- _Task_
Each entry below has to be written out again exactly.

· · · ·

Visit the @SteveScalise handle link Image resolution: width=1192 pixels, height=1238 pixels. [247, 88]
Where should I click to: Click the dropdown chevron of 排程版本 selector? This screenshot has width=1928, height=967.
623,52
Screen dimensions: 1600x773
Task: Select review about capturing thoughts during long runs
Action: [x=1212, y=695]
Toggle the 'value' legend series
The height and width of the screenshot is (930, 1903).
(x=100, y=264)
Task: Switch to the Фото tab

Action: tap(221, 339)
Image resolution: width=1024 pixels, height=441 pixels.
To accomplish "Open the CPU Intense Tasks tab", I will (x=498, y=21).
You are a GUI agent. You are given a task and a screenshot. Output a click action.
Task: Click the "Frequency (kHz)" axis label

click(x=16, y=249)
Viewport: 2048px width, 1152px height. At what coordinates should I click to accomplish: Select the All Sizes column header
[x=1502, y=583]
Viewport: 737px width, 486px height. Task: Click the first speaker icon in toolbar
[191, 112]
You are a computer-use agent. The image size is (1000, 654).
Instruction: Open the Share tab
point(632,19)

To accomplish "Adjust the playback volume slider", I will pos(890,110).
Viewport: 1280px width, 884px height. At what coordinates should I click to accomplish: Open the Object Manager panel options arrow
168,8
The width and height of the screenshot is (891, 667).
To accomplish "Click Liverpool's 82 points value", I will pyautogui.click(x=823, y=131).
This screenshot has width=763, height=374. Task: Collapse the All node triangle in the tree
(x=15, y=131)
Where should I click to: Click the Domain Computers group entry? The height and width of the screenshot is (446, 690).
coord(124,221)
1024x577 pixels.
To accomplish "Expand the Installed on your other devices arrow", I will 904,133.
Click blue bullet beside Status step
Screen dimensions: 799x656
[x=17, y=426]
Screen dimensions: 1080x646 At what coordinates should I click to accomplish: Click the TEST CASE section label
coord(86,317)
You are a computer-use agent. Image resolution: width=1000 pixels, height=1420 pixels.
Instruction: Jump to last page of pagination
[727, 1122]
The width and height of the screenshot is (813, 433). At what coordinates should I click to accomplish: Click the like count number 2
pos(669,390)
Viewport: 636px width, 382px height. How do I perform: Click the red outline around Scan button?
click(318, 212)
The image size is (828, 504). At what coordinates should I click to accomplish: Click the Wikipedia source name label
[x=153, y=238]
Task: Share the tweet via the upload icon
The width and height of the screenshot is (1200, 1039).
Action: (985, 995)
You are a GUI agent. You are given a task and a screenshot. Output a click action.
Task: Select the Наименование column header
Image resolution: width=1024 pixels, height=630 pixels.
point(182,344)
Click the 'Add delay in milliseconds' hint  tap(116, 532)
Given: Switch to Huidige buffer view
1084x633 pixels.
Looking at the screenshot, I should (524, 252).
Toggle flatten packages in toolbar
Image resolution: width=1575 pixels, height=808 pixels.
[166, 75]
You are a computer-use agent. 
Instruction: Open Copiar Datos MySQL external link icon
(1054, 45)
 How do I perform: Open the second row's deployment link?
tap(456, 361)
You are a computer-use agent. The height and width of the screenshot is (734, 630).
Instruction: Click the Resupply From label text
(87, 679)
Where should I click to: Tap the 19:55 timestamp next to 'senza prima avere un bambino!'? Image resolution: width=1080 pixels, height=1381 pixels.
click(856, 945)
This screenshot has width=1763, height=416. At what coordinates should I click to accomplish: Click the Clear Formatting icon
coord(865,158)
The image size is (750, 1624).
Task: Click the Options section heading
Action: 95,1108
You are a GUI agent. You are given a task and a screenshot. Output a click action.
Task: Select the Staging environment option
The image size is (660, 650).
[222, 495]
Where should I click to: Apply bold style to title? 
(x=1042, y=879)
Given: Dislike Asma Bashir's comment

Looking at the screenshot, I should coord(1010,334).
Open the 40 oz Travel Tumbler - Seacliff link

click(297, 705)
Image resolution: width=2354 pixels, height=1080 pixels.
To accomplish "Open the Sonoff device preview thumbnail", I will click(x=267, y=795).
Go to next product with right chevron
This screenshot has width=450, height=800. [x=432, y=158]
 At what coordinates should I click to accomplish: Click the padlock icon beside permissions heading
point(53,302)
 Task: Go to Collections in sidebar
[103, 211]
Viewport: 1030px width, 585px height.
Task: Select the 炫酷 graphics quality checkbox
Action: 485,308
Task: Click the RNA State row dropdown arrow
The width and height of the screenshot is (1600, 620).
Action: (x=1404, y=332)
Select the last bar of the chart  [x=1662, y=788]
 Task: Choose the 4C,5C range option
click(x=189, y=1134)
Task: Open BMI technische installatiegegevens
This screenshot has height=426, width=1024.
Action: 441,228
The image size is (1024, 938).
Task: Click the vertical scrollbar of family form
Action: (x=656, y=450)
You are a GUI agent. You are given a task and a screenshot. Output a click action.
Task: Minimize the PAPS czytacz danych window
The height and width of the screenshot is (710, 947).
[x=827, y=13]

· · · ·

- _Response to the task_
Visit the @SteveScalise handle link Image resolution: width=1192 pixels, height=1238 pixels. [247, 88]
Where should I click to: Click the dropdown chevron of 排程版本 selector? This screenshot has width=1928, height=967.
623,52
Screen dimensions: 1600x773
Task: Select review about capturing thoughts during long runs
Action: [x=1212, y=695]
Toggle the 'value' legend series
The height and width of the screenshot is (930, 1903).
(x=100, y=264)
Task: Switch to the Фото tab

Action: tap(221, 339)
Image resolution: width=1024 pixels, height=441 pixels.
To accomplish "Open the CPU Intense Tasks tab", I will (x=498, y=21).
You are a GUI agent. You are given a task and a screenshot. Output a click action.
Task: Click the "Frequency (kHz)" axis label

click(x=16, y=249)
Viewport: 2048px width, 1152px height. At what coordinates should I click to accomplish: Select the All Sizes column header
[x=1502, y=583]
Viewport: 737px width, 486px height. Task: Click the first speaker icon in toolbar
[191, 112]
You are a computer-use agent. The image size is (1000, 654).
Instruction: Open the Share tab
point(632,19)

To accomplish "Adjust the playback volume slider", I will pos(890,110).
Viewport: 1280px width, 884px height. At what coordinates should I click to accomplish: Open the Object Manager panel options arrow
168,8
The width and height of the screenshot is (891, 667).
To accomplish "Click Liverpool's 82 points value", I will pyautogui.click(x=823, y=131).
This screenshot has width=763, height=374. Task: Collapse the All node triangle in the tree
(x=15, y=131)
Where should I click to: Click the Domain Computers group entry? The height and width of the screenshot is (446, 690).
coord(124,221)
1024x577 pixels.
To accomplish "Expand the Installed on your other devices arrow", I will 904,133.
Click blue bullet beside Status step
Screen dimensions: 799x656
[x=17, y=426]
Screen dimensions: 1080x646 At what coordinates should I click to accomplish: Click the TEST CASE section label
coord(86,317)
You are a computer-use agent. Image resolution: width=1000 pixels, height=1420 pixels.
Instruction: Jump to last page of pagination
[727, 1122]
The width and height of the screenshot is (813, 433). At what coordinates should I click to accomplish: Click the like count number 2
pos(669,390)
Viewport: 636px width, 382px height. How do I perform: Click the red outline around Scan button?
click(318, 212)
The image size is (828, 504). At what coordinates should I click to accomplish: Click the Wikipedia source name label
[x=153, y=238]
Task: Share the tweet via the upload icon
The width and height of the screenshot is (1200, 1039).
Action: (985, 995)
You are a GUI agent. You are given a task and a screenshot. Output a click action.
Task: Select the Наименование column header
Image resolution: width=1024 pixels, height=630 pixels.
point(182,344)
Click the 'Add delay in milliseconds' hint  tap(116, 532)
Given: Switch to Huidige buffer view
1084x633 pixels.
Looking at the screenshot, I should (524, 252).
Toggle flatten packages in toolbar
Image resolution: width=1575 pixels, height=808 pixels.
[166, 75]
You are a computer-use agent. 
Instruction: Open Copiar Datos MySQL external link icon
(1054, 45)
 How do I perform: Open the second row's deployment link?
tap(456, 361)
You are a computer-use agent. The height and width of the screenshot is (734, 630).
Instruction: Click the Resupply From label text
(87, 679)
Where should I click to: Tap the 19:55 timestamp next to 'senza prima avere un bambino!'? Image resolution: width=1080 pixels, height=1381 pixels.
click(856, 945)
This screenshot has width=1763, height=416. At what coordinates should I click to accomplish: Click the Clear Formatting icon
coord(865,158)
The image size is (750, 1624).
Task: Click the Options section heading
Action: 95,1108
You are a GUI agent. You are given a task and a screenshot. Output a click action.
Task: Select the Staging environment option
The image size is (660, 650).
[222, 495]
Where should I click to: Apply bold style to title? 
(x=1042, y=879)
Given: Dislike Asma Bashir's comment

Looking at the screenshot, I should coord(1010,334).
Open the 40 oz Travel Tumbler - Seacliff link

click(297, 705)
Image resolution: width=2354 pixels, height=1080 pixels.
To accomplish "Open the Sonoff device preview thumbnail", I will click(x=267, y=795).
Go to next product with right chevron
This screenshot has width=450, height=800. [x=432, y=158]
 At what coordinates should I click to accomplish: Click the padlock icon beside permissions heading
point(53,302)
 Task: Go to Collections in sidebar
[103, 211]
Viewport: 1030px width, 585px height.
Task: Select the 炫酷 graphics quality checkbox
Action: 485,308
Task: Click the RNA State row dropdown arrow
The width and height of the screenshot is (1600, 620).
Action: (x=1404, y=332)
Select the last bar of the chart  [x=1662, y=788]
 Task: Choose the 4C,5C range option
click(x=189, y=1134)
Task: Open BMI technische installatiegegevens
This screenshot has height=426, width=1024.
Action: 441,228
The image size is (1024, 938).
Task: Click the vertical scrollbar of family form
Action: (x=656, y=450)
You are a GUI agent. You are given a task and a screenshot. Output a click action.
Task: Minimize the PAPS czytacz danych window
The height and width of the screenshot is (710, 947).
[x=827, y=13]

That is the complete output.